To wrap this up the last thing I should mention were the after effects that occurred on the 10th day and 11th day. It felt like the “juice” was cut off. You are able to talk on the 10th day but when you start talking to people words are difficult, and it is hard to concentrate. Conversations between people were not coherent and very weird. The focus of things was off and it was hard remembering things. This was weird because during the course you still had the opportunity to talk to one of the assistants when you had general questions and talk to the assistant teacher when you had questions about the technique. It did not feel like this.

The next couple of days I felt way more dehydrated than normal and had to drink lots of water. My mind was fuzzy, and I did not want to reach out to family or friends once I got my phone back. It was like you were hungover but hungover from some drug of the mind that spent all of your brain power. This lasted for 2 days.

I want to say that until the 8th day I was fully bought into the technique and the positive parts that Goenka was teaching. There is a great quantity of good that in Goenka’s words, to throw out the sweet keel because of a black stone in it, may be a little extreme. I think there are a lot of positive parts to Vipassana meditation and I suggest for anybody who wants to increase their focus or have more awareness of their body and mind to take up some sort of meditation.

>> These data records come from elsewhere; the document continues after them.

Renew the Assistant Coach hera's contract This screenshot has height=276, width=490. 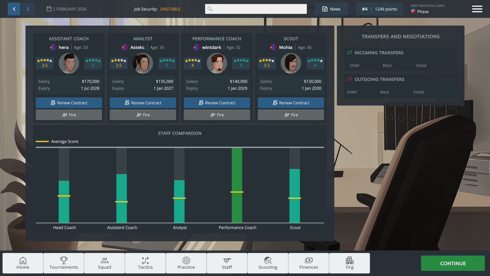(x=68, y=103)
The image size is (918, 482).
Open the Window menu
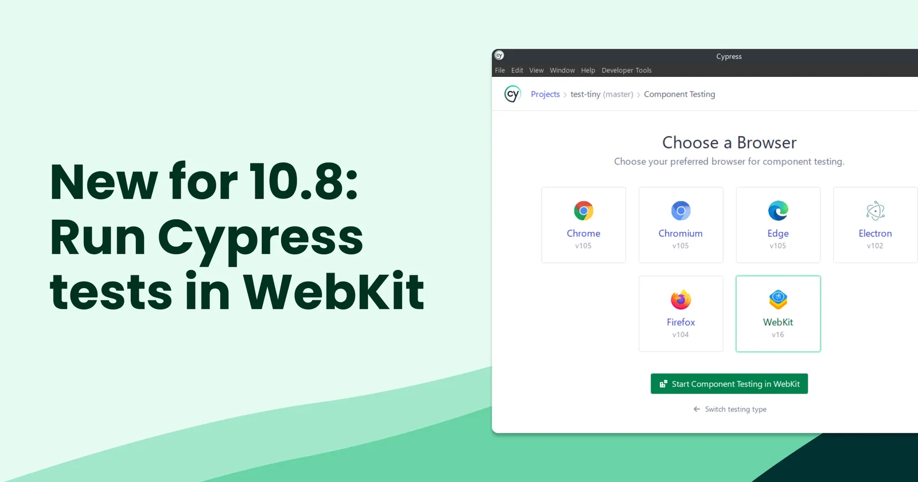coord(562,71)
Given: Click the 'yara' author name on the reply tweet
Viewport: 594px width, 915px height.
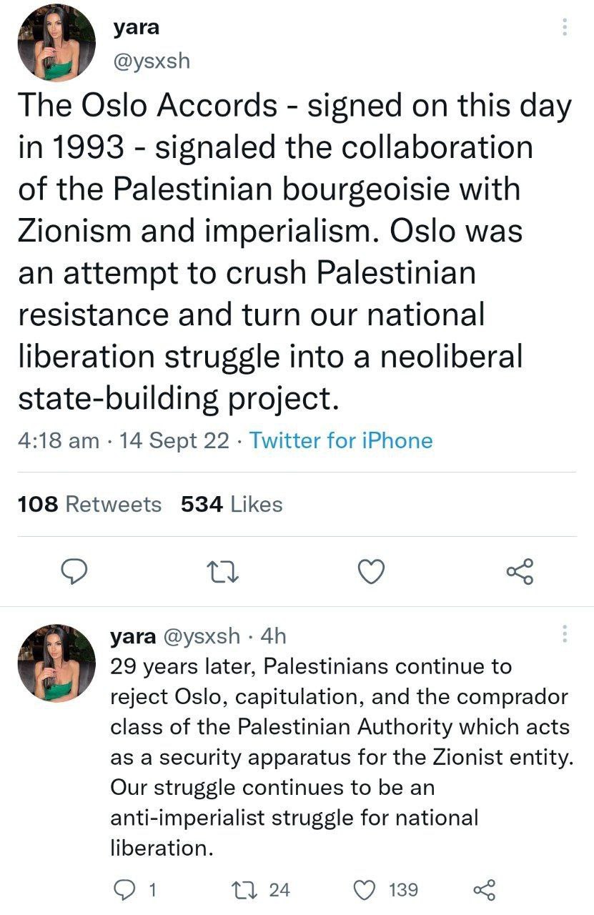Looking at the screenshot, I should (134, 635).
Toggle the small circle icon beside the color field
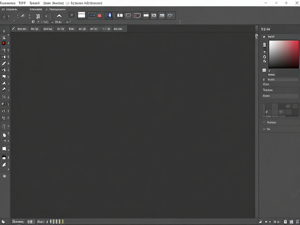The width and height of the screenshot is (300, 225). 263,79
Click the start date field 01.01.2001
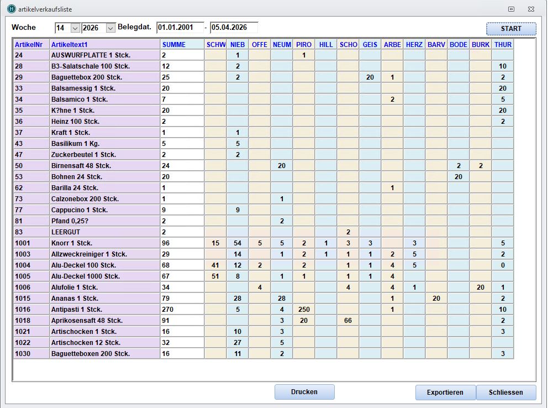The image size is (548, 408). point(180,28)
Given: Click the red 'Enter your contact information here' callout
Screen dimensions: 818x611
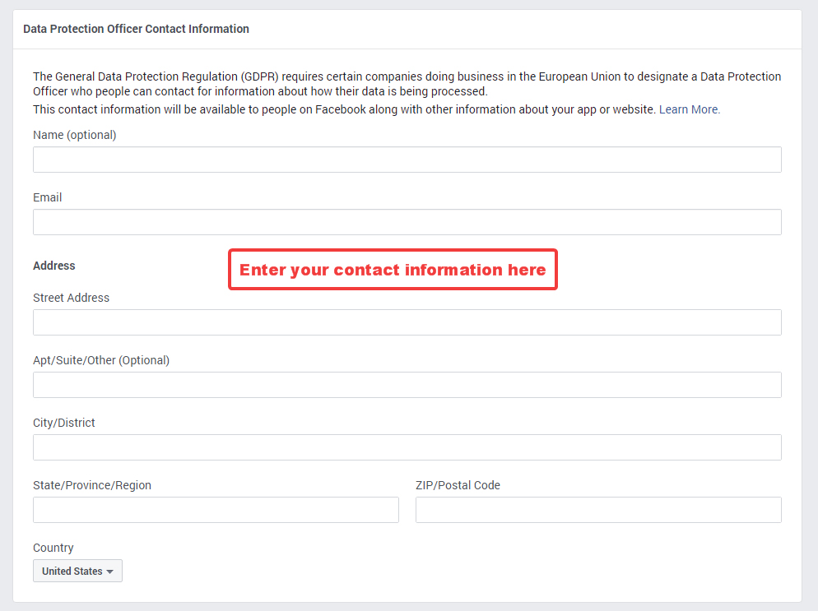Looking at the screenshot, I should (393, 270).
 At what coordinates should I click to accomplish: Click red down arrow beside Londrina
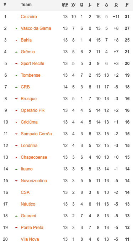[16, 146]
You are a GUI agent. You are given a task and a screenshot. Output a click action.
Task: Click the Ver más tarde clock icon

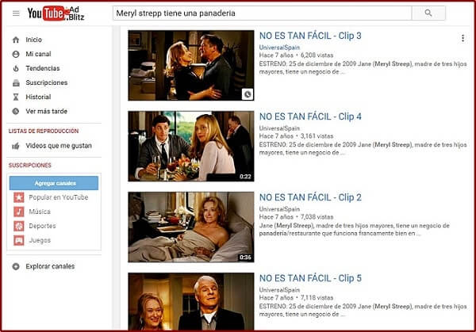16,111
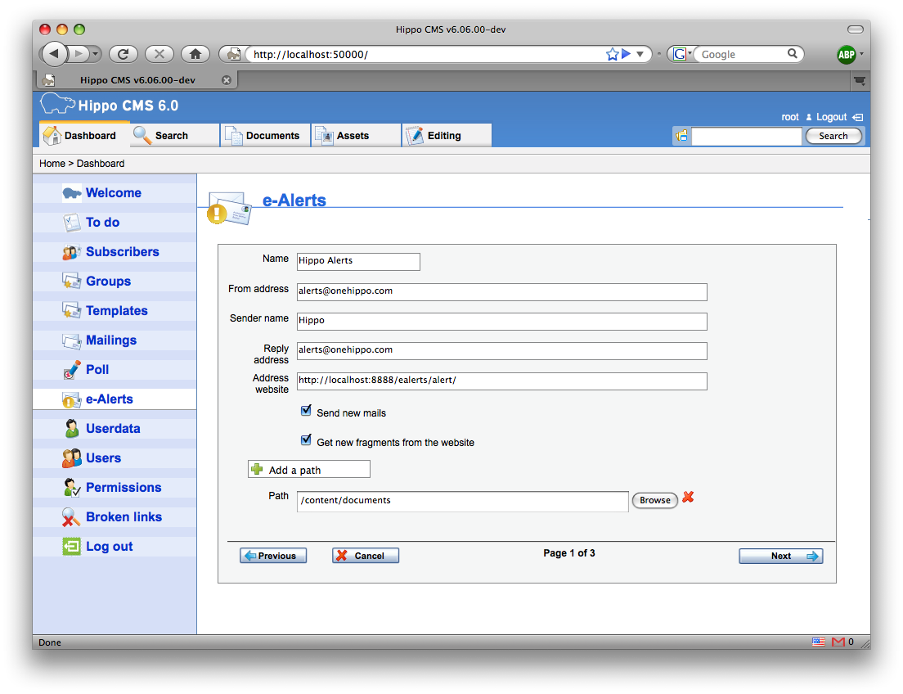Open the browser history dropdown arrow

(x=96, y=54)
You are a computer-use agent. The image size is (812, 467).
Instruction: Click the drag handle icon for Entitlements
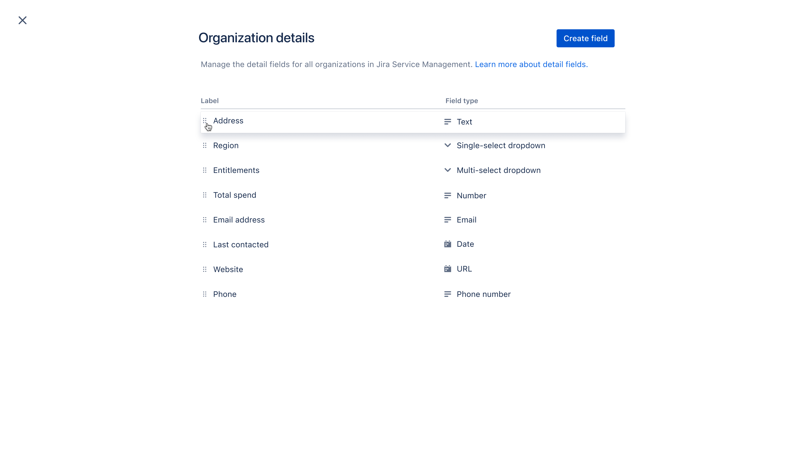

Would I recommend the Goenka class to others? Probably not to be honest. There are other Vipassana techniques or even other types of meditation that one could consider. You don’t need to have a 10-day intense meditation boot camp full of pain to learn how to meditate or to incorporate it into your life. Find a course with an actual qualified teacher that doesn’t have controversy surrounding it and begin you your journey of inner peace!

This retreat and technique have changed many lives for the better so there is a lot of good associated with it. I’m sorry to have had to bring up all of the negatives that I believe are associated with this particular branch of Vipassana. I felt like I had to speak up because it seems like the negative aspects of this practice have been suppressed (even the Wikipedia page, check out the dialogue on the Wikipedia page edits https://en.wikipedia.org/wiki/Talk%3AS._N._Goenka). During the retreat I was so excited to share this meditation technique with others and I am sad that I came to the conclusion that I did. For those who did get lots of benefit I am glad for you and please don’t let this critique take anything away from that.

Let me know your thoughts! If you disagree please provide logical arguments and don’t quote directly from Goenka’s teachings (I have read enough on the internet that whenever someone says something bad, they are often attacked and usually the person only uses arguments or points that come directly from Goenka’s discourses). If you have similar thoughts I would love to hear about your experience!